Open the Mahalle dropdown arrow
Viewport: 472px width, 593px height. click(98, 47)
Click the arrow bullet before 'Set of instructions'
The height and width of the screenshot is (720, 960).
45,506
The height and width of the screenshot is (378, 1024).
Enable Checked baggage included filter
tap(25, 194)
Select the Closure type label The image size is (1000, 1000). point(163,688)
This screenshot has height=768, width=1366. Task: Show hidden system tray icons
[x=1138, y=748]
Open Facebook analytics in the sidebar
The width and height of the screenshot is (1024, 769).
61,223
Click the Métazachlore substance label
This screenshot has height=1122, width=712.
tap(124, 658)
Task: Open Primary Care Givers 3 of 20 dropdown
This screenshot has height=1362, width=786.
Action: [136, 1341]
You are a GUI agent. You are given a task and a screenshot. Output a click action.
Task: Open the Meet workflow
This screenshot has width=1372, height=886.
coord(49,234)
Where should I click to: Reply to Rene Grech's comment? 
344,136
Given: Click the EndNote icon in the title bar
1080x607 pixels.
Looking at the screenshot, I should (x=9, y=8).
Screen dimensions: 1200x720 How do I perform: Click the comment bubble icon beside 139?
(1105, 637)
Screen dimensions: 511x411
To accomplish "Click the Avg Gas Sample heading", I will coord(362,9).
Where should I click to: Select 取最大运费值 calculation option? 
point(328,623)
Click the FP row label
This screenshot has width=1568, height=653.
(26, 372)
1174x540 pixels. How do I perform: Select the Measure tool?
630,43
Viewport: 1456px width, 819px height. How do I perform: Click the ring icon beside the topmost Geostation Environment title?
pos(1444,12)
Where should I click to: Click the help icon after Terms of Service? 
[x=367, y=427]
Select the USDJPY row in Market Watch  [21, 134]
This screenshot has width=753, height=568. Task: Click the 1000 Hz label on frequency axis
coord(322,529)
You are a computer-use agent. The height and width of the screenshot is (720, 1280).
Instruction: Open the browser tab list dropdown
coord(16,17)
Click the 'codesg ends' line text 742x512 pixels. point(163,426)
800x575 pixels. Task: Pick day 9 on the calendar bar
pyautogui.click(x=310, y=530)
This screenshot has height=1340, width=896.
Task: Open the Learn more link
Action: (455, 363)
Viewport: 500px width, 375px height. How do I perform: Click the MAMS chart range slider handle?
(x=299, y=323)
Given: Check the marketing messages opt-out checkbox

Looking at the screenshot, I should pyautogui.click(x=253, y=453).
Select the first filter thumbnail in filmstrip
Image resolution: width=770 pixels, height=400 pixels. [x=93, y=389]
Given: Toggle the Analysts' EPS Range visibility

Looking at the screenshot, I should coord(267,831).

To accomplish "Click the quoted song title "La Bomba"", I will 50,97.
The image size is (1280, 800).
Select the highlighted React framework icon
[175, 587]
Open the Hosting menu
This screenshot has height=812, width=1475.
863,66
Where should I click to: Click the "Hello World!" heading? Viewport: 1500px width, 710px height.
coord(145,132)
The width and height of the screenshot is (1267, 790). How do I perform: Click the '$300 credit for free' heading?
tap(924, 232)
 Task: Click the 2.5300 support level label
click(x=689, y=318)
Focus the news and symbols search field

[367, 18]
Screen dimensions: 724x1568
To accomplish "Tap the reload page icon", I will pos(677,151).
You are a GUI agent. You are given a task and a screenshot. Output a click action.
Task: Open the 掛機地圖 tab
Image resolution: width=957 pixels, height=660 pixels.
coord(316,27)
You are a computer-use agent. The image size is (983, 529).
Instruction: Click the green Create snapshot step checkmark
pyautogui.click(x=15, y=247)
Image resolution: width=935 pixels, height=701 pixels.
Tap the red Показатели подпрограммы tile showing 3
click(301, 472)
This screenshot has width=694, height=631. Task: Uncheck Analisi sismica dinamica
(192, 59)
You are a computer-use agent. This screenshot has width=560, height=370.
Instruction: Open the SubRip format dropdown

Directions for this task:
All of the data above should be reproduced word for word.

Task answer:
Open the Mahalle dropdown arrow
Viewport: 472px width, 593px height. click(98, 47)
Click the arrow bullet before 'Set of instructions'
The height and width of the screenshot is (720, 960).
45,506
The height and width of the screenshot is (378, 1024).
Enable Checked baggage included filter
tap(25, 194)
Select the Closure type label The image size is (1000, 1000). point(163,688)
This screenshot has height=768, width=1366. Task: Show hidden system tray icons
[x=1138, y=748]
Open Facebook analytics in the sidebar
The width and height of the screenshot is (1024, 769).
61,223
Click the Métazachlore substance label
This screenshot has height=1122, width=712.
tap(124, 658)
Task: Open Primary Care Givers 3 of 20 dropdown
This screenshot has height=1362, width=786.
Action: [136, 1341]
You are a GUI agent. You are given a task and a screenshot. Output a click action.
Task: Open the Meet workflow
This screenshot has width=1372, height=886.
coord(49,234)
Where should I click to: Reply to Rene Grech's comment? 
344,136
Given: Click the EndNote icon in the title bar
1080x607 pixels.
Looking at the screenshot, I should (x=9, y=8).
Screen dimensions: 1200x720 How do I perform: Click the comment bubble icon beside 139?
(1105, 637)
Screen dimensions: 511x411
To accomplish "Click the Avg Gas Sample heading", I will coord(362,9).
Where should I click to: Select 取最大运费值 calculation option? 
point(328,623)
Click the FP row label
This screenshot has width=1568, height=653.
(26, 372)
1174x540 pixels. How do I perform: Select the Measure tool?
630,43
Viewport: 1456px width, 819px height. How do I perform: Click the ring icon beside the topmost Geostation Environment title?
pos(1444,12)
Where should I click to: Click the help icon after Terms of Service? 
[x=367, y=427]
Select the USDJPY row in Market Watch  [21, 134]
This screenshot has width=753, height=568. Task: Click the 1000 Hz label on frequency axis
coord(322,529)
You are a computer-use agent. The height and width of the screenshot is (720, 1280).
Instruction: Open the browser tab list dropdown
coord(16,17)
Click the 'codesg ends' line text 742x512 pixels. point(163,426)
800x575 pixels. Task: Pick day 9 on the calendar bar
pyautogui.click(x=310, y=530)
This screenshot has height=1340, width=896.
Task: Open the Learn more link
Action: (455, 363)
Viewport: 500px width, 375px height. How do I perform: Click the MAMS chart range slider handle?
(x=299, y=323)
Given: Check the marketing messages opt-out checkbox

Looking at the screenshot, I should pyautogui.click(x=253, y=453).
Select the first filter thumbnail in filmstrip
Image resolution: width=770 pixels, height=400 pixels. [x=93, y=389]
Given: Toggle the Analysts' EPS Range visibility

Looking at the screenshot, I should coord(267,831).

To accomplish "Click the quoted song title "La Bomba"", I will 50,97.
The image size is (1280, 800).
Select the highlighted React framework icon
[175, 587]
Open the Hosting menu
This screenshot has height=812, width=1475.
863,66
Where should I click to: Click the "Hello World!" heading? Viewport: 1500px width, 710px height.
coord(145,132)
The width and height of the screenshot is (1267, 790). How do I perform: Click the '$300 credit for free' heading?
tap(924, 232)
 Task: Click the 2.5300 support level label
click(x=689, y=318)
Focus the news and symbols search field

[367, 18]
Screen dimensions: 724x1568
To accomplish "Tap the reload page icon", I will pos(677,151).
You are a GUI agent. You are given a task and a screenshot. Output a click action.
Task: Open the 掛機地圖 tab
Image resolution: width=957 pixels, height=660 pixels.
coord(316,27)
You are a computer-use agent. The image size is (983, 529).
Instruction: Click the green Create snapshot step checkmark
pyautogui.click(x=15, y=247)
Image resolution: width=935 pixels, height=701 pixels.
Tap the red Показатели подпрограммы tile showing 3
click(301, 472)
This screenshot has width=694, height=631. Task: Uncheck Analisi sismica dinamica
(192, 59)
You are a computer-use agent. This screenshot has width=560, height=370.
Instruction: Open the SubRip format dropdown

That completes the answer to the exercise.